Les actions de la filière
Du côté du CNIPT (Comité national interprofessionnel de la pomme de terre), le sujet du cadmium est pris très au sérieux, l’Anses identifiant comme principales voies d’exposition (hors tabagisme) les pains et produits de panification sèche, suivis des pommes de terre.
« Depuis le 5 avril 2002, les teneurs en plomb et en cadmium dans les pommes de terre font l’objet d’une limite réglementaire fixée à 0,1 mg/kg sur tubercules pelés (règlement (CE) n° 466/2001) », a rappelé Benjamin Louvrier, responsable recherche et qualité au CNIPT. Avec le soutien d’Arvalis et des acteurs de la filière, l’interprofession met en œuvre chaque année un plan de surveillance collaboratif sur la qualité sanitaire des pommes de terre.

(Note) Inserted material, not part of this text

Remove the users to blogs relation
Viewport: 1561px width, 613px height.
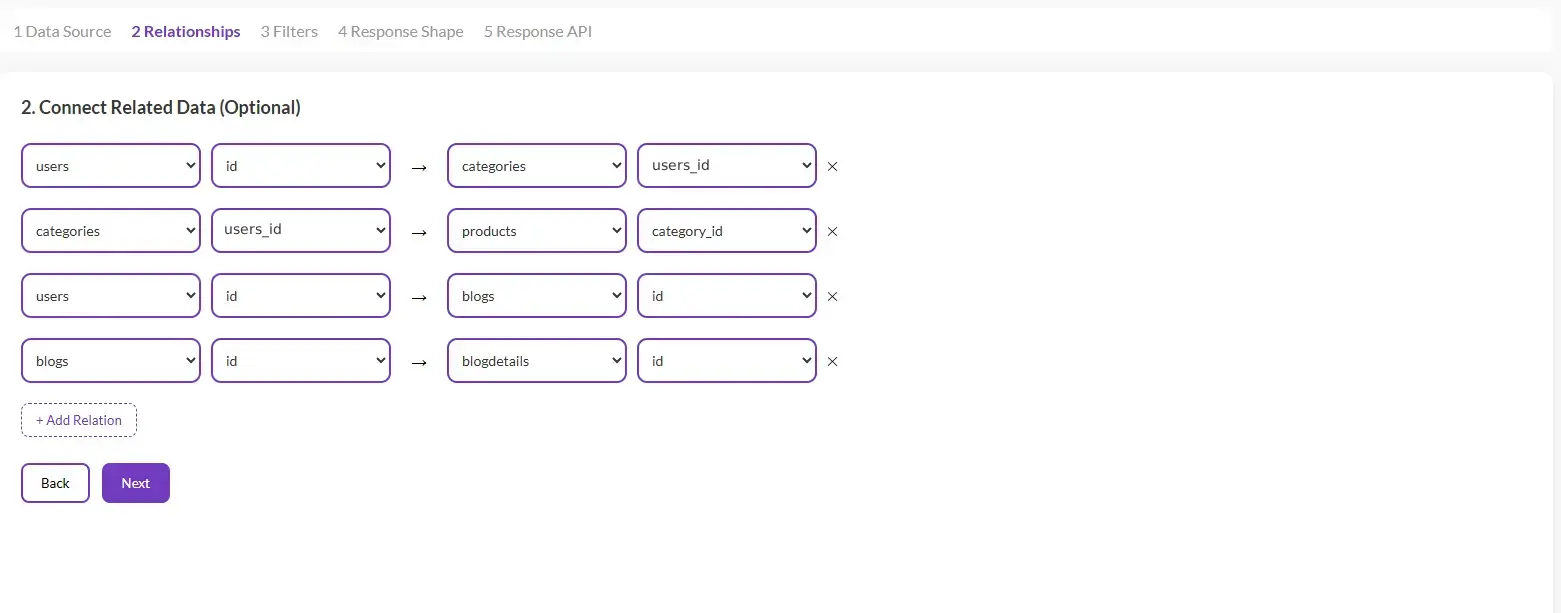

« Le bilan des quinze dernières années révèle que la présence de cadmium est en moyenne de 0,026 mg/kg, ce qui est nettement inférieur à la réglementation européenne de 0,1 mg/kg, souligne-t-il. Au total, sur les 2 612 échantillons analysés, seuls 18 affichent un taux supérieur à la limite réglementaire. 99,3 % des lots sont donc conformes. Et lorsque l’un de ces échantillons révèle une valeur supérieure, cela enclenche une action de retrait ou de rappel des produits », rassure-t-il.